When it was first reported that Gonzalez had actually gotten to the front door of the White House, it was widely seen as an incredibly serious incident. While fence jumpers have become increasingly common at the White House, all of them prior to Gonzalez were captured and detained by Secret Service agents long before they got anywhere near the building. In this case, there was some early indication that the fact that the incident occurred at roughly the same time that the First Family was departing on Marine One for Camp David from the South Lawn could have meant that security was not paying sufficient attention to the North Lawn area where Gonzalez jumped that fence.
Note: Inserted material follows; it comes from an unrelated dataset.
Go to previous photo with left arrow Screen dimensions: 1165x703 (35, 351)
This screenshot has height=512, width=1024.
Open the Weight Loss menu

In response to those initial reports, the Secret Service installed a second fence around the White House that, while shorter, is apparently meant to slow fence jumpers down to give security more time to respond. There has also been some talk of further security measures, including the somewhat radical step of closing off the area of Pennsylvania Avenue directly in front of the White House to unrestricted pedestrian traffic, but those measures are apparently on hold pending a security review. In any case, the idea of someone actually making it to the White House front door was sufficiently serious that it has raised concerns in Washington and on Capitol Hill, where oversight hearings are being scheduled.
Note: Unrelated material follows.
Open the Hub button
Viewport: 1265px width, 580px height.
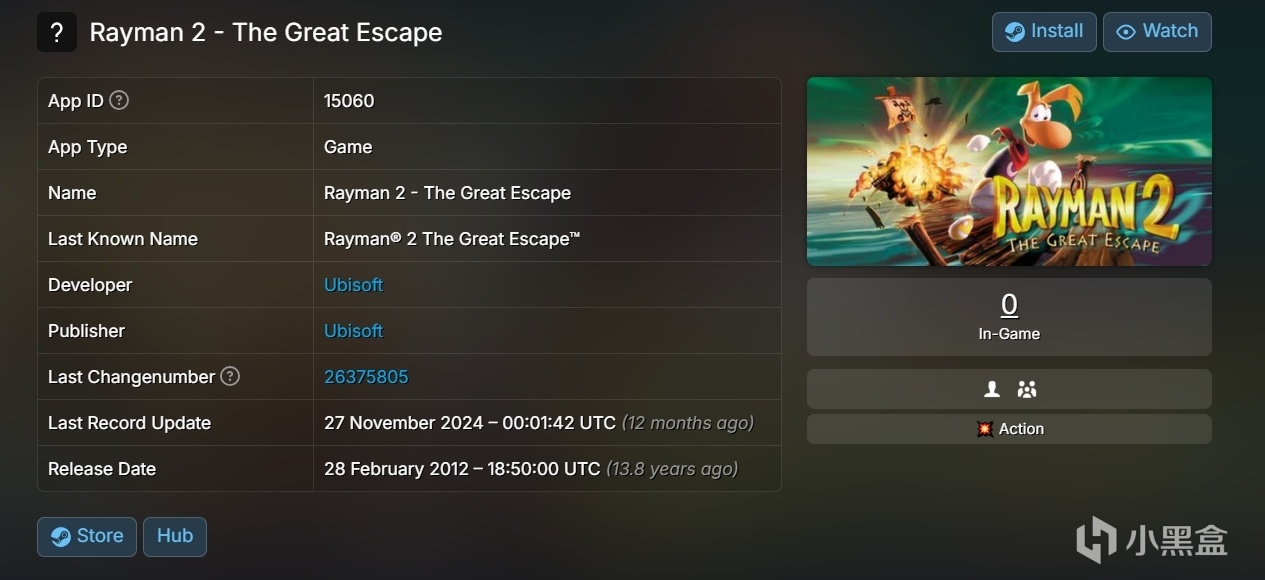tap(175, 536)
Today’s revelations, of course, make this entire story far more serious. It was bad enough that Gonzalez made it all the way to the building, the idea that he made it so far into the building that he was, for all purposes, on the other side of the building, is clearly a breach of security that raises serious questions about the competence of the Secret Service and its security plans for what is supposed to be one of the most secure buildings in the world. While the president was not on the premises at the time, that is not supposed to mean that the security is any less stringent, and if he could get to the East Room, who knows where else he could have gotten. Even more disturbing, of course, is the implication from the Washington Post report that the Secret Service was not telling the truth about what happened last week. While some of that may arguably be due to the desire not to reveal security details that could be used by others, it raises yet more questions about an agency that has been under fire ever since we learned that several agents on the presidential detail were patronizing prostitutes in advance of a presidential visit to Colombia.

This news comes just days about another Washington Post story on the Secret Service regarding a 2011 incident during which a man fired shots at the building. The details of that Post investigation are far too detailed and voluminous to adequately summarize, but basically the determination was made almost immediately after the incident occurred that no shots had hit the building even though agents who had been outside had heard debris falling from the Truman Balcony. Instead, it took several days for anyone to discover the damage, and when they did, it was the housekeepers who found the broken glass, not the Secret Service. Neither the president nor Mrs. Obama were in the White House when this happened, but both their daughters and Mrs. Obama’s mother were, and the first couple was not notified of what happened until several days later, which apparently caused the first lady to become understandably furious. The man who fired the shots was actually apprehended quickly and was recently sentenced to 25 years in federal prison, but this obviously indicates that the Secret Service has had issues regarding the defense of the White House for quite some time.

There will obviously be further investigations of last week’s events, as well as the 2011 incident in light of the Washington Post story this weekend. However, at the very least, it seems as though there is something wrong at the US Secret Service.